**Given instruction**
Repeat the lines from the one containing "Given: Click the" through the one containing "coord(300,237)", including both, and leave the pictures out of your answer.
+++ Data for this exercise +++
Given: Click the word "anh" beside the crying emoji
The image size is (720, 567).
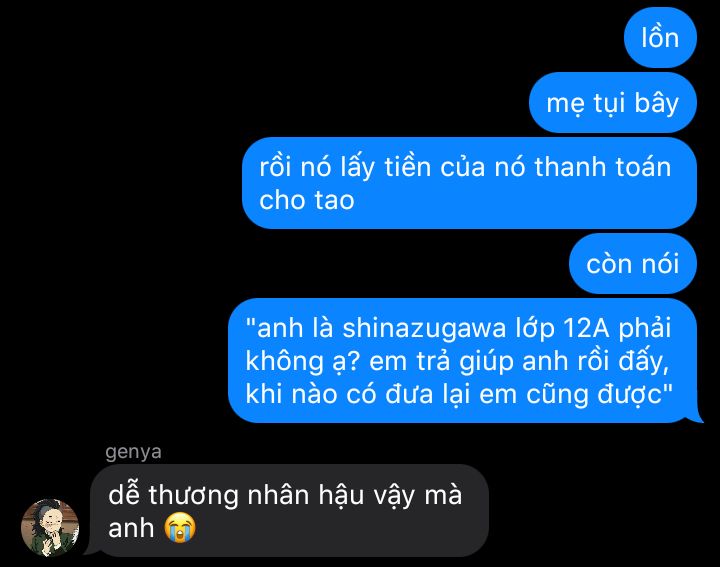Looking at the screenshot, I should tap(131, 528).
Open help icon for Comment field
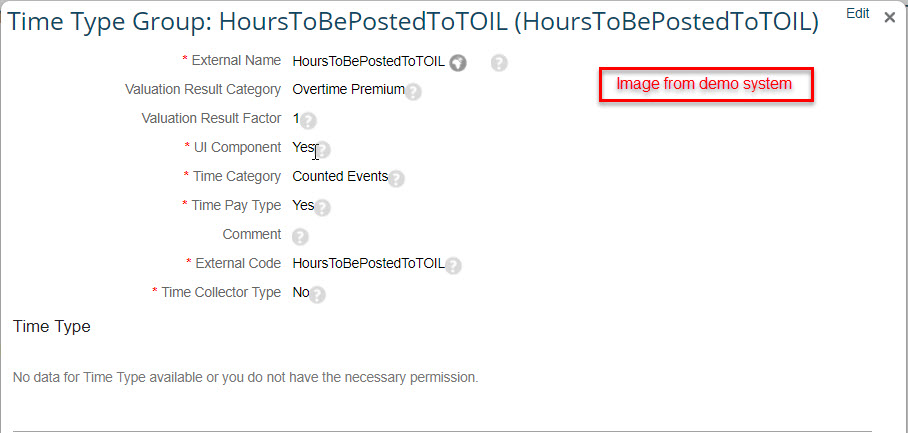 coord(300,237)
+++
+++ Data for this exercise +++
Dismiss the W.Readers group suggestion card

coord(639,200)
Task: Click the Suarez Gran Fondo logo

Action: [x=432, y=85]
+++
+++ Data for this exercise +++
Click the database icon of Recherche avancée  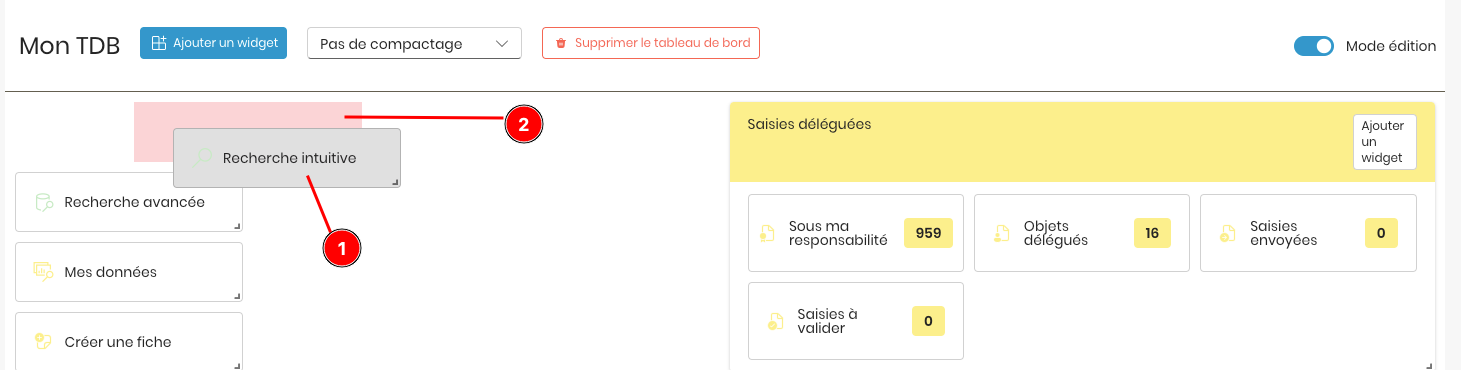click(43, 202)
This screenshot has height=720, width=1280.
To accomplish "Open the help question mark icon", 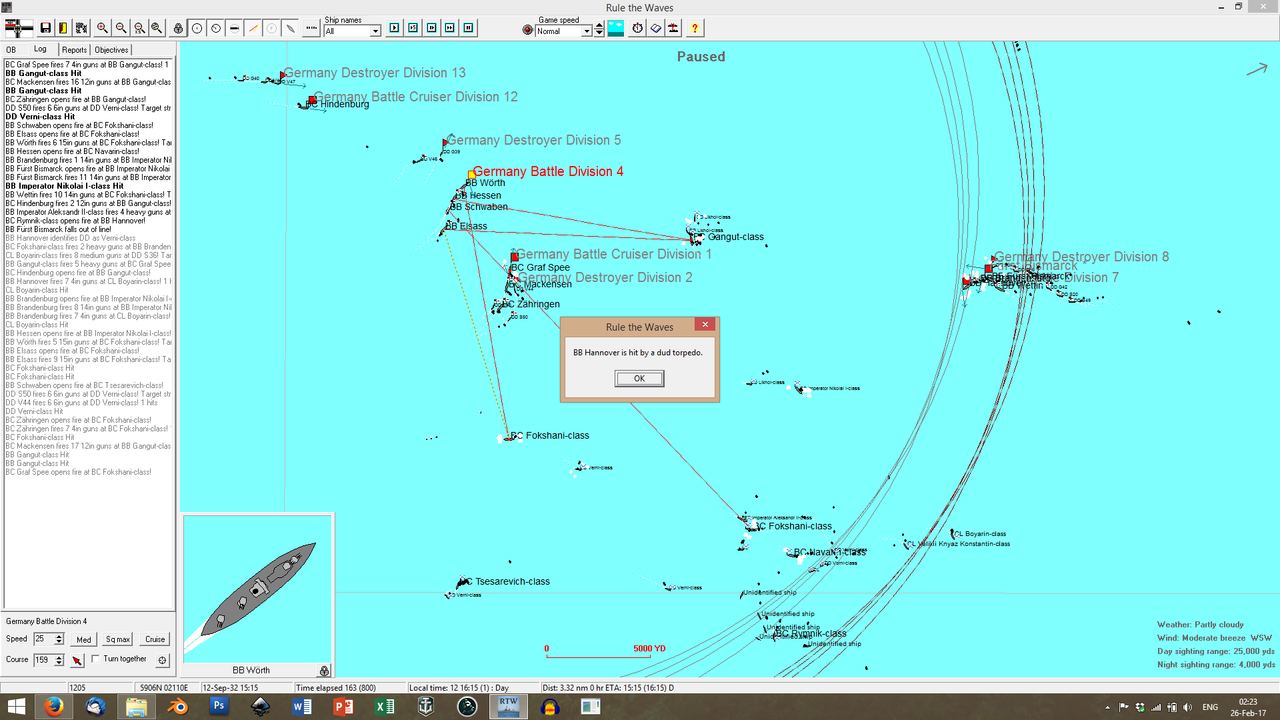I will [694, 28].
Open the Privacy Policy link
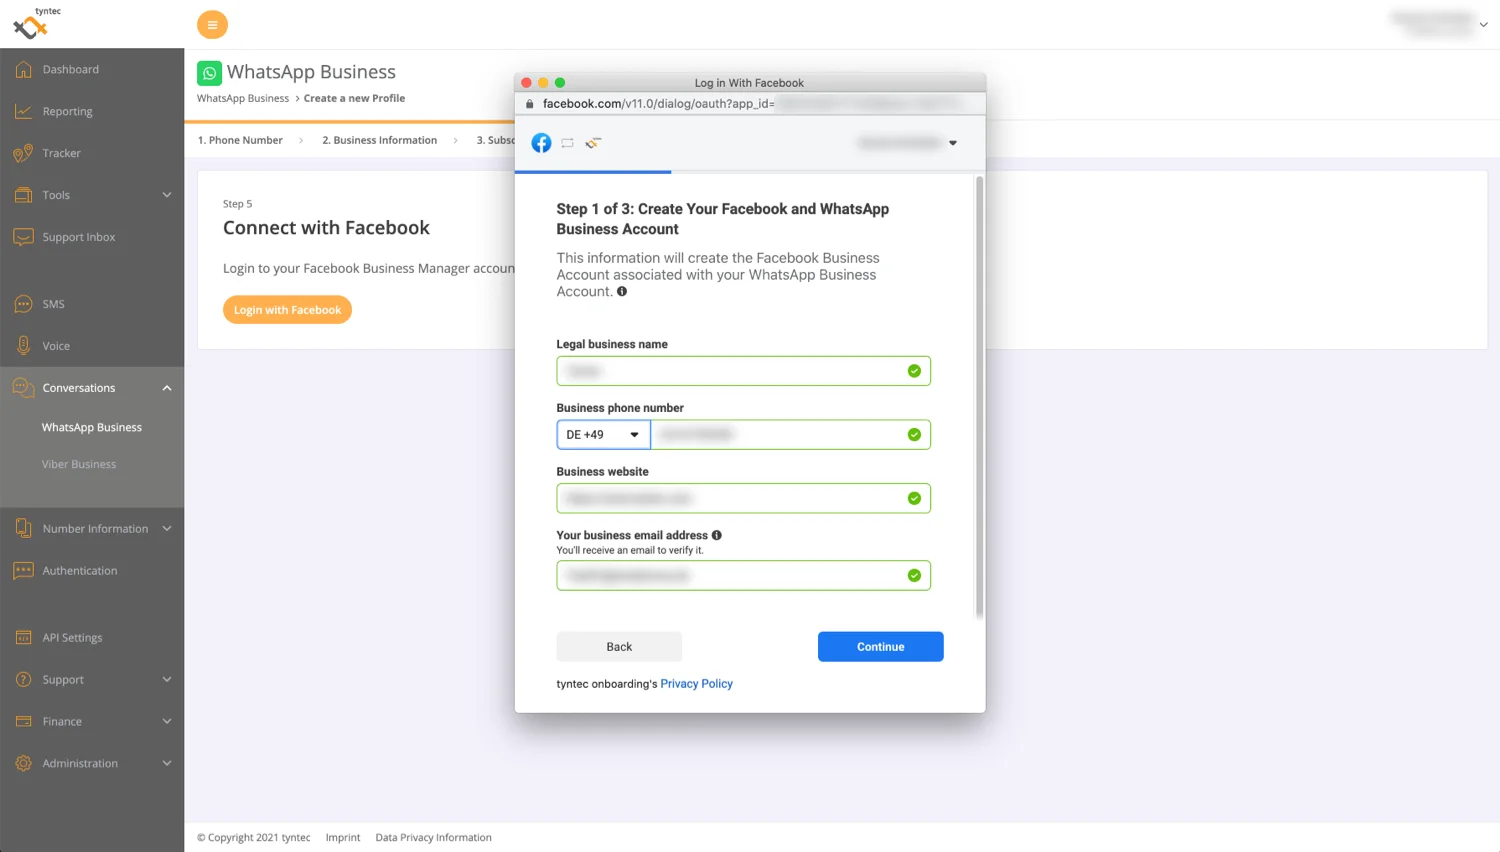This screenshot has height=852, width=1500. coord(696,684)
+++
**Result**
Given: Click the word "anh" beside the crying emoji
The image size is (720, 567).
Looking at the screenshot, I should tap(131, 528).
Open help icon for Comment field
 coord(300,237)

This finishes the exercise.